What you return should be the lines of the data containing "profile", each in full.

Start of Records for processing

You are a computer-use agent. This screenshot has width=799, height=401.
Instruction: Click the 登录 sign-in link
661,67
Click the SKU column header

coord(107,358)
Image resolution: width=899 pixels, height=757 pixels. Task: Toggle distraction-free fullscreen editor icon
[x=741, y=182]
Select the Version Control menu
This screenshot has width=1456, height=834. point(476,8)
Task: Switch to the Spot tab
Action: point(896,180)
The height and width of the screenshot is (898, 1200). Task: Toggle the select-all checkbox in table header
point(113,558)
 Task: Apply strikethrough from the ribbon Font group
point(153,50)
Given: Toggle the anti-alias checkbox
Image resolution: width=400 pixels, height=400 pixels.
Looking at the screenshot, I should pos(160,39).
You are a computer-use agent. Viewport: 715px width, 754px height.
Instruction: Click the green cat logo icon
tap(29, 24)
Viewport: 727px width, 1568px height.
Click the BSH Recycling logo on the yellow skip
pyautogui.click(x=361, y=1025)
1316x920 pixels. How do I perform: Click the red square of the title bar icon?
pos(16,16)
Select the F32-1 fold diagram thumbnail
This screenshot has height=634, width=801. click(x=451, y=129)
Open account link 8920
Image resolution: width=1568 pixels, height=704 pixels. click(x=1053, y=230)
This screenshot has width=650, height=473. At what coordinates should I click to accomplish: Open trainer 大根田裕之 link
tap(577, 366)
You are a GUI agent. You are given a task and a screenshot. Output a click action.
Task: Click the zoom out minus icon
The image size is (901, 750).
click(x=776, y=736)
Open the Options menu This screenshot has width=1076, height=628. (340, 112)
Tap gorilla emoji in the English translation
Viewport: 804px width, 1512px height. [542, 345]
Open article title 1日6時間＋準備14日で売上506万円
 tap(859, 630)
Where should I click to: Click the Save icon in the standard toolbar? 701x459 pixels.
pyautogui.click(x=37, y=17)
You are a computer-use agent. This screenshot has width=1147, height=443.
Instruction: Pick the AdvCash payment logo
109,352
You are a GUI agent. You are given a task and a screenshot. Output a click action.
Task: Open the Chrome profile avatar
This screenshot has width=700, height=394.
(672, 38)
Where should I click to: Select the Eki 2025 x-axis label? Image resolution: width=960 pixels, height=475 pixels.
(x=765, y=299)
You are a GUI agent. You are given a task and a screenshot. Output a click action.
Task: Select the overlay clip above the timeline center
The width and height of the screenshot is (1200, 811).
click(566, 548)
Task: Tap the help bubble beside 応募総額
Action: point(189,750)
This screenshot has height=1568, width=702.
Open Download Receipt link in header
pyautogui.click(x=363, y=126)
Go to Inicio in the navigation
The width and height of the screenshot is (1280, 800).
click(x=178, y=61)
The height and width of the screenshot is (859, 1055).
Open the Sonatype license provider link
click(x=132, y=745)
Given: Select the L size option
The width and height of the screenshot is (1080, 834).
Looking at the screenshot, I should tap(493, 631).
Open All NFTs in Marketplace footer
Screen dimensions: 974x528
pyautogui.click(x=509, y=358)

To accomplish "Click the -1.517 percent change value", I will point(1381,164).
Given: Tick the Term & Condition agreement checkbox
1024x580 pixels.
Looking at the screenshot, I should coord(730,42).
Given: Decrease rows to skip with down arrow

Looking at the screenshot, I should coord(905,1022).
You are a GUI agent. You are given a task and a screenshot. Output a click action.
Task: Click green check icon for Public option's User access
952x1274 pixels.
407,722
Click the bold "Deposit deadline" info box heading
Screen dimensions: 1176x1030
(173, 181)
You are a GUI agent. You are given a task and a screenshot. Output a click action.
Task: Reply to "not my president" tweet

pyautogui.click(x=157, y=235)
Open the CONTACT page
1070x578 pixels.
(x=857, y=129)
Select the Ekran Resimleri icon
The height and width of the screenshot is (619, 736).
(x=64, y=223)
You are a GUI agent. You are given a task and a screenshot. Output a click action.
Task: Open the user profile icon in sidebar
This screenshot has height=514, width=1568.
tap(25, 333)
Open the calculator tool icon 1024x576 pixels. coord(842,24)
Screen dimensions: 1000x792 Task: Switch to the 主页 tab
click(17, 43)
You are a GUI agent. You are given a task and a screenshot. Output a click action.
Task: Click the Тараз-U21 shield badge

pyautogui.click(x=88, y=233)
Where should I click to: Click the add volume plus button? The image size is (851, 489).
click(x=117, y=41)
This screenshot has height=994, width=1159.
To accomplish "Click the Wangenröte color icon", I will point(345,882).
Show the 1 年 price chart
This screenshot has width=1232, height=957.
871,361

End of Records for processing

▶ **Answer for this exercise**
Task: Open the Chrome profile avatar
Task: Open the user profile icon in sidebar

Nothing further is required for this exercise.